Global citizens would vote digitally using secure blockchain technology, as pioneered by startups like Democracy Earth. Rather than a traditional system of representatives, the system might use the “liquid democracy” model, in which people can vote on a particular issue directly themselves, or choose a trusted friend or colleague to vote on their behalf.

“You could give everyone the opportunity to participate to the extent that they’re interested in participating, while also delegating their proxy to people they trust,” he says. “Because the proxies are instantly revocable, if the person who’ve trusted with your vote for environmental matters goes off the reservation, you can yank that proxy back and give it to someone else and correct the course right away.”

Schurman argues that other attempts at major international collaboration—from the UN to the EU to trade agreements—have been ineffective because individual countries still hold power.

“The common point of failure they all have is that they’re all based on the country as the fundamental unit of power,” he says. “And since countries only have to work together as far as they agree to, there’s every opportunity for disagreement and for failure to do what needs to be done . . . [The UN] is hamstrung because separate countries are just not structurally designed to work together.”

Some problems—such as inequality—might not be solvable while separate countries exist. Corporations can move operations to avoid paying taxes; the ultra-rich can hide money in offshore accounts. Thomas Piketty and others have argued that a global tax system is a necessary step in truly addressing the issue.

And Without the borders necessitated by nations, the poorest people could also much more easily move where work is available.

“There are economists now saying that if you open all the borders and let people move freely to wherever their skills and talents can be most useful, just by letting them go where they can earn the most, you could double the world economy,” says Schurman. “So that unlocks the opportunity for prosperity for millions and millions of people around the world who are basically shut out today.”

Without individual countries, in theory, nuclear weapons could be dismantled. Global peace might be possible.

Of course, all of this is predicated on the ludicrous idea that power can be wrested away from those who have it now and that the idea of a global democracy can gain popular support. Schurman plans to start by creating a documentary to explain the idea and is raising funds for the project now.

“It’s all about building the conversation,” he says. “Fundamentally, the idea of working together as a global community to solve the common problems we all face makes so much sense that once people start to really consider it, it’s just it’s kind of a no-brainer.”

As he explains in a draft document, the world has two basic options now for addressing the largest problems it faces—and neither is working particularly well.

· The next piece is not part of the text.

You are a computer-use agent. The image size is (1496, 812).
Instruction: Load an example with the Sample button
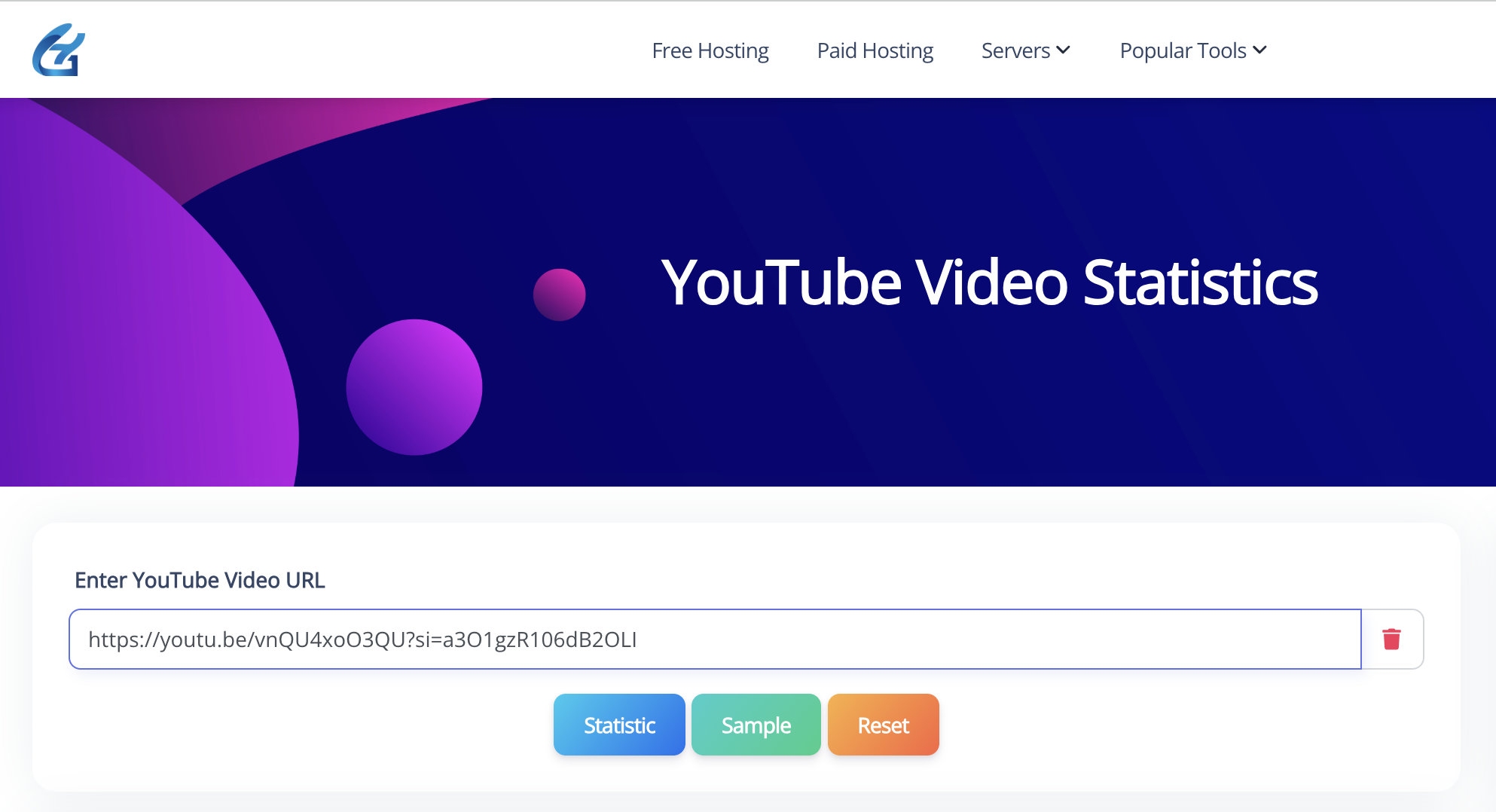756,725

The low road: Trump, Putin, and other right-wing leaders around the world are pulling us apart, into closed nations, separated from each other by walls and heavily militarized borders, preventing us from working together, and often denying the core problems we face. As climate change takes hold, life will become more stressful, and these forces of darkness will grow stronger.

Or, the high road: progressives, some business leaders, and a few public officials are working to bring people together to solve our shared problems equitably. But our systems are antiquated and broken. Progress is slow and incremental, if it happens at all. People with open hearts, who see the need for real change, often give up hope. So the problems get even worse.

The way to fix this sad dynamic is to aim higher, with a moonshot that can get us all excited again. A new, audacious goal that will actually make the world a better place, not just slow down our rate of destruction.